The production was announced as "semi-staged." The singers emerged in sober black, processing through the church to a small platform, where seats awaited them. There were music stands but no music: the singers had no need, they knew their parts. They sang as if parodying a concert performance, staring stiffly ahead, refusing the tiniest interaction. Yet little by little the character of the opera invaded each singer in turn.

The first to yield was Tamberlane ( a castrato role sung by Alison Browner). As Tamberlane confesses his love to Louise Walsh's Asteria, Browner, as if buckling under the strain, turns to Walsh and caresses her face. Walsh's impassivity exaggerates the character's rejection, but the impact of Tamberlane's small movements amid such reticence is enormous. Like the singers, we are drawn irresistibly into the drama.

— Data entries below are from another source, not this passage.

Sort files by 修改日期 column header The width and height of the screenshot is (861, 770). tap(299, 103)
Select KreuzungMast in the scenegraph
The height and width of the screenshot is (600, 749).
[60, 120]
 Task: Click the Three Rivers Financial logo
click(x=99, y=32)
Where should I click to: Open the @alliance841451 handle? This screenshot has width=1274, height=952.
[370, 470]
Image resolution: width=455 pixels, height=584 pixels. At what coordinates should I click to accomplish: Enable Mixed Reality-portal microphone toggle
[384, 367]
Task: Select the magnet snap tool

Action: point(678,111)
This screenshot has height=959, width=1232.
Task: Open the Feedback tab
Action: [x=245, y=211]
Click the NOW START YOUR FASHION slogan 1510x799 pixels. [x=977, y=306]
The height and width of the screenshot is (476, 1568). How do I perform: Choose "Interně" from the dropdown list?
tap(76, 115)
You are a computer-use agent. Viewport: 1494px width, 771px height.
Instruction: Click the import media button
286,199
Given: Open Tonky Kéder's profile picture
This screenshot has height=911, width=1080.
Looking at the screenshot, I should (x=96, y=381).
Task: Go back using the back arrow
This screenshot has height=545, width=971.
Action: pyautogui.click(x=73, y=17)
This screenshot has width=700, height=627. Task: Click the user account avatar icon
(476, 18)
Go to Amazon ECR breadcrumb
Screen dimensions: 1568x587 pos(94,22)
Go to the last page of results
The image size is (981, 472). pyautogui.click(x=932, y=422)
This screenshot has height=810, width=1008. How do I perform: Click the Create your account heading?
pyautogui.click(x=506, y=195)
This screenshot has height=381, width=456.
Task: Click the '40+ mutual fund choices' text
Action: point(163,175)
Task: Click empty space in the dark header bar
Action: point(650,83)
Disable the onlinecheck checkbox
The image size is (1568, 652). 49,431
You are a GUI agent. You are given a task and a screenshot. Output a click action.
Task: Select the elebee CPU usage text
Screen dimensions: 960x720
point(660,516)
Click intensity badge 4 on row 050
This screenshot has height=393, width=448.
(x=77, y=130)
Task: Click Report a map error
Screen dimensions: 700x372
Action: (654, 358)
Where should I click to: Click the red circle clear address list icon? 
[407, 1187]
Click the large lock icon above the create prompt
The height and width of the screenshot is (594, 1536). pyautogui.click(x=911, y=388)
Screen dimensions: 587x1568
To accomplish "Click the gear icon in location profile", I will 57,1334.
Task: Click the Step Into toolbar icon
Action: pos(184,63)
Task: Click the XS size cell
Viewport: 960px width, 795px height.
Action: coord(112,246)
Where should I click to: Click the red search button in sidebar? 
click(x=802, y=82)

The turning point comes at the end of Act 1. Andronico ascends to the pulpit, where he finds... his costume. In a moment of rage during Act 2, Andronico casts aside the music stands and the transition to drama is complete. The roles inhabit the singers. A nice conceit, handled with subtlety. Conway's production allows no extravagant gesture but treats the rarefied Opera Seria idiom as conversational drama, the restraint emphasising the extremes to which Handel drives his characters. When Mark Padmore's Bajazet, humiliated by Tamberlane, finally kills himself, the emotional temperature is as high as in, say, Madama Butterfly. Perhaps performances like this, succinct, well-sung, expertly played, will one day make Handel as popular as Puccini.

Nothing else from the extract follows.